Create `{{SCRIPTS_DIR}}/scripts/prompts/vault_rules.txt` using the Write tool. Base the content on the detected conventions:

```markdown
## Vault Rules

These rules apply to all notes written by the research pipeline.

### Frontmatter

Every note must start with YAML frontmatter:

---
title: Note Title
tags: [{tag_format} format — use brackets for list, bare for string]
source: URL or "local"
created: {date_format}
---

Common fields in this vault: {frontmatter_fields joined by comma}

### Tags

Use {tag_format} format in frontmatter.
Content-type tags (pick one): research, legislation, campaign, plan, reference, tracking, decision, index, resource, meta
Add location tags where relevant (e.g., greenville-sc, sc).
Add purpose prefixes where relevant (strategic-, tactical-).
See docs/TAGGING-REFERENCE.md for the complete taxonomy.

### Wikilinks

- Link to existing vault notes using [[Note Title]] when the topic is mentioned
- Use aliases for long titles: [[Full Title|short name]]
- Only link specific, notable concepts — not generic terms
- For concepts without notes yet, use [[Stub Link]] sparingly and only if the concept deserves its own note

### Sources

- Include source URLs as inline links at first reference
- Add a ## Sources section at the bottom of every research note
- Every factual claim from external research should trace to its source

### MOC Pattern

MOC notes in this vault match: {moc_pattern}
When creating notes in a folder with a MOC, update the MOC to include the new note.
```

Adjust the rules to match what was detected in Step 2. If no vault_rules.txt exists yet, create it.
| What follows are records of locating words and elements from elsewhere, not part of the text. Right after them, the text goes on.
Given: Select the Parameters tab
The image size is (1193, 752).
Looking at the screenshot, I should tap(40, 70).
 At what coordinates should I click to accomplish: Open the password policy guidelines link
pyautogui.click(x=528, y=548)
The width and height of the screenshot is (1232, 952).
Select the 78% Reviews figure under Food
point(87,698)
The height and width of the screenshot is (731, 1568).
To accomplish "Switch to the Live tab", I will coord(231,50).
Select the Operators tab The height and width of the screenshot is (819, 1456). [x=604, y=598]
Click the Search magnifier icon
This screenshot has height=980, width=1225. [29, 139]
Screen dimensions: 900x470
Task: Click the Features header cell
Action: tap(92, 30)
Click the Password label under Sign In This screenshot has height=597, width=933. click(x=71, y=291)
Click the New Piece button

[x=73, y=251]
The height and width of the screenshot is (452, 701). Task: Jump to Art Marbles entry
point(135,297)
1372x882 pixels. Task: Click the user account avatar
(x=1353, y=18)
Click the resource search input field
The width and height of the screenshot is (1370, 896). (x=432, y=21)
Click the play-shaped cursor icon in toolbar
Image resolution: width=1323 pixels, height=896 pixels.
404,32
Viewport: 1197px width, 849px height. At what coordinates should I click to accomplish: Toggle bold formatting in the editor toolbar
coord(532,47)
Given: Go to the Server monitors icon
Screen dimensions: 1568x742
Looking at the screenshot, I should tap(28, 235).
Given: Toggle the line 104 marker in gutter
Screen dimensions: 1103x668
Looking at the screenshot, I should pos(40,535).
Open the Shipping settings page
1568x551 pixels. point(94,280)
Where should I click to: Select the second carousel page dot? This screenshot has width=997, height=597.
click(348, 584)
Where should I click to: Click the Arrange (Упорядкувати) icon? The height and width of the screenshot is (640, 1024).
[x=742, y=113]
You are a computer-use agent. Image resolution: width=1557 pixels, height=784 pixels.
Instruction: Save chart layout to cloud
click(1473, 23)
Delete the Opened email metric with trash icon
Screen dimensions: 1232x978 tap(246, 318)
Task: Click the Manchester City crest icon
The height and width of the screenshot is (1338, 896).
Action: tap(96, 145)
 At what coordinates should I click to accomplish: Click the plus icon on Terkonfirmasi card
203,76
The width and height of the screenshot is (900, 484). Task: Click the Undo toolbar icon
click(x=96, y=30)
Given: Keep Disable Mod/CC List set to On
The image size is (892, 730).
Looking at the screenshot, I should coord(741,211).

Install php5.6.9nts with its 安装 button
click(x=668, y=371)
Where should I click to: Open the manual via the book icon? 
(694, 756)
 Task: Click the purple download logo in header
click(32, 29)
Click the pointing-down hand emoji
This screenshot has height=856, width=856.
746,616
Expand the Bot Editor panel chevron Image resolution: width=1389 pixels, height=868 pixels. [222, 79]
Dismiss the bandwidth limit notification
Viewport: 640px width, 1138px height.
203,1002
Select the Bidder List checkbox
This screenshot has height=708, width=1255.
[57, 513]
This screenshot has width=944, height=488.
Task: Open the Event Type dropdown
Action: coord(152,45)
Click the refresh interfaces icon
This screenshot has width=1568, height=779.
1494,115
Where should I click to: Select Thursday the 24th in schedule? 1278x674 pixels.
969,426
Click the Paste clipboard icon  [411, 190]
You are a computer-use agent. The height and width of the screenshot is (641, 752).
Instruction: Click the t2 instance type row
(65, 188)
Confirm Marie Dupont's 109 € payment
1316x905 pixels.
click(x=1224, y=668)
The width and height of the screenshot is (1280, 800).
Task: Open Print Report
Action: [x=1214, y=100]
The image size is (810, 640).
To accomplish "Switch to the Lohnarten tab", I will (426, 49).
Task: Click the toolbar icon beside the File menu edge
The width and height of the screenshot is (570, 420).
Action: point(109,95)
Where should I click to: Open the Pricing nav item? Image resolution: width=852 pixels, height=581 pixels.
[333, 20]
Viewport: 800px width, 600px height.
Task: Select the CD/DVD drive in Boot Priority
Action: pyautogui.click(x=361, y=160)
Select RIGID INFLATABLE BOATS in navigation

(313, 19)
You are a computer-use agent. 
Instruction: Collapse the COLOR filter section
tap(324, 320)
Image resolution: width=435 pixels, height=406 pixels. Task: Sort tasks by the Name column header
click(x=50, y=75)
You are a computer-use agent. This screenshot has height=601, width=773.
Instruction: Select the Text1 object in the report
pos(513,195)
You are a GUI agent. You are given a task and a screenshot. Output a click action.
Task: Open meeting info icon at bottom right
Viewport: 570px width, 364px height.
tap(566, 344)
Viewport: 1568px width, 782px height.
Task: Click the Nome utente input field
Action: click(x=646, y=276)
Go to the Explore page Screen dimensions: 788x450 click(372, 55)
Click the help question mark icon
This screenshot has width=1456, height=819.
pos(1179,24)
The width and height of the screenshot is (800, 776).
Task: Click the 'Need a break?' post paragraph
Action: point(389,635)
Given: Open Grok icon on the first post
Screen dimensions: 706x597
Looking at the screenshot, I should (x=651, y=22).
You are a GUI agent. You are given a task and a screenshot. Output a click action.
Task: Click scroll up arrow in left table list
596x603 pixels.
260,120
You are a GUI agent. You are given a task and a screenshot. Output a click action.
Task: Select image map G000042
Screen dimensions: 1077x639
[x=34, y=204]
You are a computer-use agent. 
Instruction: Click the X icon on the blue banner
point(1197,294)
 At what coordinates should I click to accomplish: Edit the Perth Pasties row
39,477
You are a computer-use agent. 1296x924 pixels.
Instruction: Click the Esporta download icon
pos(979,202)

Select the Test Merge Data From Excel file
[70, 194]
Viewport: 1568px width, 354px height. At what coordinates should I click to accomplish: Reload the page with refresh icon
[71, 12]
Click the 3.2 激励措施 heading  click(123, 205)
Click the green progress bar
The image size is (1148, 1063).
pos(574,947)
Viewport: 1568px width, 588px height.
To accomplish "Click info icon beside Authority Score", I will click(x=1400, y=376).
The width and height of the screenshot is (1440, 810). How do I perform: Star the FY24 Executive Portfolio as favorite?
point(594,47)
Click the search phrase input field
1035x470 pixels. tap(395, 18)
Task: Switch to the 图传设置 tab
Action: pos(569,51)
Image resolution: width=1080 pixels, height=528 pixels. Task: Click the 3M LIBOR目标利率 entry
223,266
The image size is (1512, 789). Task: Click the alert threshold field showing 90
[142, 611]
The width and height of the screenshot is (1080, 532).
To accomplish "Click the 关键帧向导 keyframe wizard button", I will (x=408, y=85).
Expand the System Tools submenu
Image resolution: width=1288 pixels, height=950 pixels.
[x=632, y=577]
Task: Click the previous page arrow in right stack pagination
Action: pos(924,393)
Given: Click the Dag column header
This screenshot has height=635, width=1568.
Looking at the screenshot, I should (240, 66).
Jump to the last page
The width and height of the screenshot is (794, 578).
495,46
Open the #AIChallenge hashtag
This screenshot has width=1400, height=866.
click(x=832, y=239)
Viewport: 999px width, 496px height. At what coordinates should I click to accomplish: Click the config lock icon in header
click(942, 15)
If one already exists, ask the user before overwriting.

---

## Step 10: Build Vault Index

Use Bash:
```bash
"{{PYTHON_PATH}}" -c "
import sys; sys.path.insert(0, '{{SCRIPTS_DIR}}/scripts')
from pathlib import Path
from vault_index import build_index, list_notes

vault = Path(r'VAULT_ROOT')
db_path = build_index(vault)
notes = list_notes(vault)
print(f'Index built at: {db_path}')
print(f'Notes indexed: {len(notes)}')
"
```

Report:
```
Vault index built successfully.
- Database: {db_path}
- Notes indexed: {count}
```

---

## Step 11: Summary

Print a clear summary of everything that was configured:

```
Setup complete!

Vault: {vault_root}
Tier: {tier} ({tier description})
  - base: Claude API only (WebSearch + Jina Reader)
  - mid: base + local Ollama models
  - full: mid + SearXNG private search

Platform: {os} ({arch})

Tools:
  - Ollama: {installed/not installed} {model if applicable}
  - yt-dlp: {available/not available}
  - Whisper: {available/not available}
  - SearXNG: {url or "not configured"}

Vault conventions:
  - Tag format: {tag_format}
  - Frontmatter fields: {fields}
  - MOC pattern: {moc_pattern}
  - Notes indexed: {count}

Config saved to: {vault_root}/.research-workflow/config.json
Vault rules saved to: {scripts_dir}/scripts/prompts/vault_rules.txt

Next steps:
  - Run /research "your topic" to start researching
  - Run /research path/to/note.md to research an existing note
```

If any issues were encountered (failed installs, missing tools), list them under a "Warnings" section.